◆ **Assigned task**: Copy the first line of the material below and every later line through the line containing "Facebook (44, 2508)", without any other output.

____________

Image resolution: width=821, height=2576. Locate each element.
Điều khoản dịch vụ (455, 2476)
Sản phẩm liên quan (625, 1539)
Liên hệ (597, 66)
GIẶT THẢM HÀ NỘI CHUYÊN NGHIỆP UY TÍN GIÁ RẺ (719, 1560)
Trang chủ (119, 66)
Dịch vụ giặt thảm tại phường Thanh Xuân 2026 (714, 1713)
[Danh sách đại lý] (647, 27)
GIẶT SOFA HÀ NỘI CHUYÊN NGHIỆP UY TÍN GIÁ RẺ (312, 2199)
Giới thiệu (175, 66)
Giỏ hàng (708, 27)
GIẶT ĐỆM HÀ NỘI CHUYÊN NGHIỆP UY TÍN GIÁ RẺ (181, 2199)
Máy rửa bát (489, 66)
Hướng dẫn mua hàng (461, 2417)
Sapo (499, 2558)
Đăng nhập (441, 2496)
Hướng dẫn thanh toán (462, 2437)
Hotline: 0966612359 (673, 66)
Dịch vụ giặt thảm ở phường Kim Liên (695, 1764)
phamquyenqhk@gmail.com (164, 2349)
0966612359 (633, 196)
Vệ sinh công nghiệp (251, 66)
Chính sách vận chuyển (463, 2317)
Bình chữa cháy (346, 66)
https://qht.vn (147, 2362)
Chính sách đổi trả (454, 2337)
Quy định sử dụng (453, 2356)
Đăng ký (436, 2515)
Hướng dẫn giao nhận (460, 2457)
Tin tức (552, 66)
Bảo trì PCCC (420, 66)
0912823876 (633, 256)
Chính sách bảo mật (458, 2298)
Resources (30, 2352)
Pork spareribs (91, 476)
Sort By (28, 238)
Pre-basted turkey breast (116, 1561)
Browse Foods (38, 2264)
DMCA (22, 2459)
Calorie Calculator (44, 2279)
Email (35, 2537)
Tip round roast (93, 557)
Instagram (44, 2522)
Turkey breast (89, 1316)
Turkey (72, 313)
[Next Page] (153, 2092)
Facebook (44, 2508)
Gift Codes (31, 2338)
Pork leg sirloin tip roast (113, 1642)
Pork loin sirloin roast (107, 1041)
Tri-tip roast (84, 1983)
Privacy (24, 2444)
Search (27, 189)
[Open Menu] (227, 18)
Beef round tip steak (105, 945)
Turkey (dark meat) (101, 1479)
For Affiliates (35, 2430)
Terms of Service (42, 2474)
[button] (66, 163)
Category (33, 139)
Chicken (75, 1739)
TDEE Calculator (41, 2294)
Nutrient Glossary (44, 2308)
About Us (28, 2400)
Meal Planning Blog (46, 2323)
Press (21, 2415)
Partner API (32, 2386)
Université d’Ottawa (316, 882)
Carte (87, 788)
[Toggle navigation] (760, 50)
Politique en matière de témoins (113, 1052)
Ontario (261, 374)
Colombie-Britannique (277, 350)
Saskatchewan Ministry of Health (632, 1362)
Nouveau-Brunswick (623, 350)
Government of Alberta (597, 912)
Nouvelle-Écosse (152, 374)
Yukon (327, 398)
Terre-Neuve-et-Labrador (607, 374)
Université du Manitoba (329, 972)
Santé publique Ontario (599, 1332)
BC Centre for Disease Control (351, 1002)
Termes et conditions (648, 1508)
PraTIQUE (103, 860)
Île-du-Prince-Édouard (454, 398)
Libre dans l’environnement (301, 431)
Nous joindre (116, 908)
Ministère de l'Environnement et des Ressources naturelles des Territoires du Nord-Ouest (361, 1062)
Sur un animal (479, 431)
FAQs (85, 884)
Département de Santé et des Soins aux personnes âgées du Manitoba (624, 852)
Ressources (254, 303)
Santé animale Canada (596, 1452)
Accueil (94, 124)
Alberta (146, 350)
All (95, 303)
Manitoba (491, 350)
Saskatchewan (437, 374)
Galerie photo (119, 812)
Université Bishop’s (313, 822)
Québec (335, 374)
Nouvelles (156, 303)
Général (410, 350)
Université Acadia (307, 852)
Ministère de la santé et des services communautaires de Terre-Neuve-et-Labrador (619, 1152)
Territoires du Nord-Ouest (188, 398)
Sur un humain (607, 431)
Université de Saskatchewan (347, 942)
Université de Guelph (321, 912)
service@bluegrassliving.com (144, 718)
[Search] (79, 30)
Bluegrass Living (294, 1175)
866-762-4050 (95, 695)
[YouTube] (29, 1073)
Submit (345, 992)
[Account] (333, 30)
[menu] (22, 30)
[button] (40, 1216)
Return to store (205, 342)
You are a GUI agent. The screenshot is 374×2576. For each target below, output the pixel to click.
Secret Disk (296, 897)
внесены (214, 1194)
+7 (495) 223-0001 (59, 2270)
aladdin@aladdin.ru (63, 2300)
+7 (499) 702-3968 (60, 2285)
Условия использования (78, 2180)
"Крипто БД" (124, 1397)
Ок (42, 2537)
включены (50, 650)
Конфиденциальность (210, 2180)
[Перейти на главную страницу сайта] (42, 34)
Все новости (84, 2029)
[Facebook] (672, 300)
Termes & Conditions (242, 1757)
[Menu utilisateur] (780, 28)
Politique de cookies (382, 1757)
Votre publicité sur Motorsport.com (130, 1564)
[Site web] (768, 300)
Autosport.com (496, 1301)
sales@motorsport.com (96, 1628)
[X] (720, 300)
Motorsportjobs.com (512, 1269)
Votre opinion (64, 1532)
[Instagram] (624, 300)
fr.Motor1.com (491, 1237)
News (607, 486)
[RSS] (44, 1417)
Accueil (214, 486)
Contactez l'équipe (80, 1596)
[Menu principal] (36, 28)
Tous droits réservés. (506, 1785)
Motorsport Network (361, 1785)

____________

◆ **Solution to the exercise**:
Image resolution: width=821, height=2576. Locate each element.
Điều khoản dịch vụ (455, 2476)
Sản phẩm liên quan (625, 1539)
Liên hệ (597, 66)
GIẶT THẢM HÀ NỘI CHUYÊN NGHIỆP UY TÍN GIÁ RẺ (719, 1560)
Trang chủ (119, 66)
Dịch vụ giặt thảm tại phường Thanh Xuân 2026 (714, 1713)
[Danh sách đại lý] (647, 27)
GIẶT SOFA HÀ NỘI CHUYÊN NGHIỆP UY TÍN GIÁ RẺ (312, 2199)
Giới thiệu (175, 66)
Giỏ hàng (708, 27)
GIẶT ĐỆM HÀ NỘI CHUYÊN NGHIỆP UY TÍN GIÁ RẺ (181, 2199)
Máy rửa bát (489, 66)
Hướng dẫn mua hàng (461, 2417)
Sapo (499, 2558)
Đăng nhập (441, 2496)
Hướng dẫn thanh toán (462, 2437)
Hotline: 0966612359 (673, 66)
Dịch vụ giặt thảm ở phường Kim Liên (695, 1764)
phamquyenqhk@gmail.com (164, 2349)
0966612359 (633, 196)
Vệ sinh công nghiệp (251, 66)
Chính sách vận chuyển (463, 2317)
Bình chữa cháy (346, 66)
https://qht.vn (147, 2362)
Chính sách đổi trả (454, 2337)
Quy định sử dụng (453, 2356)
Đăng ký (436, 2515)
Hướng dẫn giao nhận (460, 2457)
Tin tức (552, 66)
Bảo trì PCCC (420, 66)
0912823876 (633, 256)
Chính sách bảo mật (458, 2298)
Resources (30, 2352)
Pork spareribs (91, 476)
Sort By (28, 238)
Pre-basted turkey breast (116, 1561)
Browse Foods (38, 2264)
DMCA (22, 2459)
Calorie Calculator (44, 2279)
Email (35, 2537)
Tip round roast (93, 557)
Instagram (44, 2522)
Turkey breast (89, 1316)
Turkey (72, 313)
[Next Page] (153, 2092)
Facebook (44, 2508)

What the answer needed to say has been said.